_Records provided:_
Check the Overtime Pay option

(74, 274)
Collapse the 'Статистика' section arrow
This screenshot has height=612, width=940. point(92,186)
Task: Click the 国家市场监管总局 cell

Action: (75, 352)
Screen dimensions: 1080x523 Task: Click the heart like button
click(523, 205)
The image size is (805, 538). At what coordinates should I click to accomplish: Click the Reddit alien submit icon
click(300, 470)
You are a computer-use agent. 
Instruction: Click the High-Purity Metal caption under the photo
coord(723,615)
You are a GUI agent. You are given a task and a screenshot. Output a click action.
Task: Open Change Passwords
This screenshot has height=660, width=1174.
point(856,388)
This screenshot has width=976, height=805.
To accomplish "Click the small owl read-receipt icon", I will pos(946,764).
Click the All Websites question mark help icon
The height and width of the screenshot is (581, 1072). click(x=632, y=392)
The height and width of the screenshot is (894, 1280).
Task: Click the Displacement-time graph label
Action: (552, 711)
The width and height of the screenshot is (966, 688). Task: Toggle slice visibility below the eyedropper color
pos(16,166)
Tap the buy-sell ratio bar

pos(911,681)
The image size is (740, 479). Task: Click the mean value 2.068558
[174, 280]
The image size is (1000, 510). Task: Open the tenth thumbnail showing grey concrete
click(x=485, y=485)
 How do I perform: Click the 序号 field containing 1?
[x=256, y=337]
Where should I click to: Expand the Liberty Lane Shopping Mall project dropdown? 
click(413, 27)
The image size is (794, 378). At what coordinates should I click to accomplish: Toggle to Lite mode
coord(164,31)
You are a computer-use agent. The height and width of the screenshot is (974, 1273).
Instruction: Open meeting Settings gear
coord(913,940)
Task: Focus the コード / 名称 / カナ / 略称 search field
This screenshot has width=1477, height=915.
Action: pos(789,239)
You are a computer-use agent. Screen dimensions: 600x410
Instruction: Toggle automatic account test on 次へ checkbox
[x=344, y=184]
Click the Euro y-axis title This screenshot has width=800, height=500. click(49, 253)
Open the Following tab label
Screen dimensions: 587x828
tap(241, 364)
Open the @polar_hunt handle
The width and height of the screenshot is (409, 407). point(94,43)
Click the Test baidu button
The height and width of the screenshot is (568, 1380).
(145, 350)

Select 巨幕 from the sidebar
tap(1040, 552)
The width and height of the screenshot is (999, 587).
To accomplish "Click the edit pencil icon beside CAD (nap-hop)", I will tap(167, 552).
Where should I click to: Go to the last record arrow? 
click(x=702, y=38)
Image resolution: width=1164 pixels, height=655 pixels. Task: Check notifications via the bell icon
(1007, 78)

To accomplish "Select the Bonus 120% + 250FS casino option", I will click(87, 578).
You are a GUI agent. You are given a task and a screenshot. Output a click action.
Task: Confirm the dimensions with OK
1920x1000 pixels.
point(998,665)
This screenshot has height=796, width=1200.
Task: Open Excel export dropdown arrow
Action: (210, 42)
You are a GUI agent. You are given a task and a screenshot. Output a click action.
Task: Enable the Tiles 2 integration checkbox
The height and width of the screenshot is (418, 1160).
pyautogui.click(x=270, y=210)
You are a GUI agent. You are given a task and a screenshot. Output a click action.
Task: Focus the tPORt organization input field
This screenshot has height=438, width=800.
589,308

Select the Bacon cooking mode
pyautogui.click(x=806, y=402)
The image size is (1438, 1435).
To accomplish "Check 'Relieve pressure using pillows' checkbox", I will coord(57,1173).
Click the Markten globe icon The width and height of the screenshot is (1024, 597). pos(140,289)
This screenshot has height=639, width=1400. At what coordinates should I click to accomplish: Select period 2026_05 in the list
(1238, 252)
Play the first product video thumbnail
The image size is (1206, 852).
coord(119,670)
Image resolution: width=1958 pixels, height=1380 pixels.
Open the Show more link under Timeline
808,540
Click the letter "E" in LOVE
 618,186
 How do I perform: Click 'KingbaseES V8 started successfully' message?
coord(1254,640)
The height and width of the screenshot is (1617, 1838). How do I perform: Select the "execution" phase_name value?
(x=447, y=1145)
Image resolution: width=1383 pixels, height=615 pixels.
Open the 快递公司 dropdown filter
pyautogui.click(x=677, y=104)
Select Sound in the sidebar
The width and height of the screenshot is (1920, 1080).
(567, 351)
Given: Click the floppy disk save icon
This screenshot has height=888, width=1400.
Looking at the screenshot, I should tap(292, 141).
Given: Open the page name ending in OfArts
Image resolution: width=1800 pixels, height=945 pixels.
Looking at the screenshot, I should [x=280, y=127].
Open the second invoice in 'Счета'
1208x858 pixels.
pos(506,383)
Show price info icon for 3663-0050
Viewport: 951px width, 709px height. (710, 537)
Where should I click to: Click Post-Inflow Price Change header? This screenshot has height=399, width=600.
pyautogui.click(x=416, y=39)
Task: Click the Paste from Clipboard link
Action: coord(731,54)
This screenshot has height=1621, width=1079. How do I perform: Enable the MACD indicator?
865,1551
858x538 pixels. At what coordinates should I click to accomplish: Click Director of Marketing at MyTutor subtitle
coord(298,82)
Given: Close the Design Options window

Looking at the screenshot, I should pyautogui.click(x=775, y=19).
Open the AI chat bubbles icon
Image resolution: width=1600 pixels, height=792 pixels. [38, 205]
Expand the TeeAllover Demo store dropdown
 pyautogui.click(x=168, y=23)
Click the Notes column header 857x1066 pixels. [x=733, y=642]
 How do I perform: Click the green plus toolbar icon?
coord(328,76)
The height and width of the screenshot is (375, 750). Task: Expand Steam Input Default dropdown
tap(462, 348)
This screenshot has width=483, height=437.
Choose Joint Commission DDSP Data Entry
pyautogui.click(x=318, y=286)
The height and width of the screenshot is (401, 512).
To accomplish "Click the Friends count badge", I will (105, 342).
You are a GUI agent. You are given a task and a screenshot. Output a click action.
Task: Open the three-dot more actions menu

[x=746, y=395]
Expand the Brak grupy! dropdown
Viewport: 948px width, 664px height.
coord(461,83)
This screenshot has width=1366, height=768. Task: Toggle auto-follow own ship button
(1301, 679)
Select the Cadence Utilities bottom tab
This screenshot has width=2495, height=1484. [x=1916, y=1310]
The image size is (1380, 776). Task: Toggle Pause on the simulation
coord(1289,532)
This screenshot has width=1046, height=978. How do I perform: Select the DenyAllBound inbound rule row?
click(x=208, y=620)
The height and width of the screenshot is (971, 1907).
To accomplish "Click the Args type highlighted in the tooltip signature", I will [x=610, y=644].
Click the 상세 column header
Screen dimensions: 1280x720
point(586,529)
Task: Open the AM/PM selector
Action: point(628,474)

_Task details:_
Rewrite all of the lines above with "Holiday Pay" substituted for "Overtime Pay" and no other changes.

_Result below:_
Check the Holiday Pay option

(74, 274)
Collapse the 'Статистика' section arrow
This screenshot has height=612, width=940. point(92,186)
Task: Click the 国家市场监管总局 cell

Action: (75, 352)
Screen dimensions: 1080x523 Task: Click the heart like button
click(523, 205)
The image size is (805, 538). At what coordinates should I click to accomplish: Click the Reddit alien submit icon
click(300, 470)
You are a computer-use agent. 
Instruction: Click the High-Purity Metal caption under the photo
coord(723,615)
You are a GUI agent. You are given a task and a screenshot. Output a click action.
Task: Open Change Passwords
This screenshot has height=660, width=1174.
point(856,388)
This screenshot has width=976, height=805.
To accomplish "Click the small owl read-receipt icon", I will pos(946,764).
Click the All Websites question mark help icon
The height and width of the screenshot is (581, 1072). click(x=632, y=392)
The height and width of the screenshot is (894, 1280).
Task: Click the Displacement-time graph label
Action: (552, 711)
The width and height of the screenshot is (966, 688). Task: Toggle slice visibility below the eyedropper color
pos(16,166)
Tap the buy-sell ratio bar

pos(911,681)
The image size is (740, 479). Task: Click the mean value 2.068558
[174, 280]
The image size is (1000, 510). Task: Open the tenth thumbnail showing grey concrete
click(x=485, y=485)
 How do I perform: Click the 序号 field containing 1?
[x=256, y=337]
Where should I click to: Expand the Liberty Lane Shopping Mall project dropdown? 
click(413, 27)
The image size is (794, 378). At what coordinates should I click to accomplish: Toggle to Lite mode
coord(164,31)
You are a computer-use agent. The height and width of the screenshot is (974, 1273).
Instruction: Open meeting Settings gear
coord(913,940)
Task: Focus the コード / 名称 / カナ / 略称 search field
This screenshot has width=1477, height=915.
Action: pos(789,239)
You are a computer-use agent. Screen dimensions: 600x410
Instruction: Toggle automatic account test on 次へ checkbox
[x=344, y=184]
Click the Euro y-axis title This screenshot has width=800, height=500. click(49, 253)
Open the Following tab label
Screen dimensions: 587x828
tap(241, 364)
Open the @polar_hunt handle
The width and height of the screenshot is (409, 407). point(94,43)
Click the Test baidu button
The height and width of the screenshot is (568, 1380).
(145, 350)

Select 巨幕 from the sidebar
tap(1040, 552)
The width and height of the screenshot is (999, 587).
To accomplish "Click the edit pencil icon beside CAD (nap-hop)", I will tap(167, 552).
Where should I click to: Go to the last record arrow? 
click(x=702, y=38)
Image resolution: width=1164 pixels, height=655 pixels. Task: Check notifications via the bell icon
(1007, 78)

To accomplish "Select the Bonus 120% + 250FS casino option", I will click(87, 578).
You are a GUI agent. You are given a task and a screenshot. Output a click action.
Task: Confirm the dimensions with OK
1920x1000 pixels.
point(998,665)
This screenshot has height=796, width=1200.
Task: Open Excel export dropdown arrow
Action: (210, 42)
You are a GUI agent. You are given a task and a screenshot. Output a click action.
Task: Enable the Tiles 2 integration checkbox
The height and width of the screenshot is (418, 1160).
pyautogui.click(x=270, y=210)
You are a GUI agent. You are given a task and a screenshot. Output a click action.
Task: Focus the tPORt organization input field
This screenshot has height=438, width=800.
589,308

Select the Bacon cooking mode
pyautogui.click(x=806, y=402)
The image size is (1438, 1435).
To accomplish "Check 'Relieve pressure using pillows' checkbox", I will coord(57,1173).
Click the Markten globe icon The width and height of the screenshot is (1024, 597). pos(140,289)
This screenshot has height=639, width=1400. At what coordinates should I click to accomplish: Select period 2026_05 in the list
(1238, 252)
Play the first product video thumbnail
The image size is (1206, 852).
coord(119,670)
Image resolution: width=1958 pixels, height=1380 pixels.
Open the Show more link under Timeline
808,540
Click the letter "E" in LOVE
 618,186
 How do I perform: Click 'KingbaseES V8 started successfully' message?
coord(1254,640)
The height and width of the screenshot is (1617, 1838). How do I perform: Select the "execution" phase_name value?
(x=447, y=1145)
Image resolution: width=1383 pixels, height=615 pixels.
Open the 快递公司 dropdown filter
pyautogui.click(x=677, y=104)
Select Sound in the sidebar
The width and height of the screenshot is (1920, 1080).
(567, 351)
Given: Click the floppy disk save icon
This screenshot has height=888, width=1400.
Looking at the screenshot, I should tap(292, 141).
Given: Open the page name ending in OfArts
Image resolution: width=1800 pixels, height=945 pixels.
Looking at the screenshot, I should [x=280, y=127].
Open the second invoice in 'Счета'
1208x858 pixels.
pos(506,383)
Show price info icon for 3663-0050
Viewport: 951px width, 709px height. (710, 537)
Where should I click to: Click Post-Inflow Price Change header? This screenshot has height=399, width=600.
pyautogui.click(x=416, y=39)
Task: Click the Paste from Clipboard link
Action: coord(731,54)
This screenshot has height=1621, width=1079. How do I perform: Enable the MACD indicator?
865,1551
858x538 pixels. At what coordinates should I click to accomplish: Click Director of Marketing at MyTutor subtitle
coord(298,82)
Given: Close the Design Options window

Looking at the screenshot, I should pyautogui.click(x=775, y=19).
Open the AI chat bubbles icon
Image resolution: width=1600 pixels, height=792 pixels. [38, 205]
Expand the TeeAllover Demo store dropdown
 pyautogui.click(x=168, y=23)
Click the Notes column header 857x1066 pixels. [x=733, y=642]
 How do I perform: Click the green plus toolbar icon?
coord(328,76)
The height and width of the screenshot is (375, 750). Task: Expand Steam Input Default dropdown
tap(462, 348)
This screenshot has width=483, height=437.
Choose Joint Commission DDSP Data Entry
pyautogui.click(x=318, y=286)
The height and width of the screenshot is (401, 512).
To accomplish "Click the Friends count badge", I will (105, 342).
You are a GUI agent. You are given a task and a screenshot. Output a click action.
Task: Open the three-dot more actions menu

[x=746, y=395]
Expand the Brak grupy! dropdown
Viewport: 948px width, 664px height.
coord(461,83)
This screenshot has width=1366, height=768. Task: Toggle auto-follow own ship button
(1301, 679)
Select the Cadence Utilities bottom tab
This screenshot has width=2495, height=1484. [x=1916, y=1310]
The image size is (1380, 776). Task: Toggle Pause on the simulation
coord(1289,532)
This screenshot has width=1046, height=978. How do I perform: Select the DenyAllBound inbound rule row?
click(x=208, y=620)
The height and width of the screenshot is (971, 1907).
To accomplish "Click the Args type highlighted in the tooltip signature", I will [x=610, y=644].
Click the 상세 column header
Screen dimensions: 1280x720
point(586,529)
Task: Open the AM/PM selector
Action: point(628,474)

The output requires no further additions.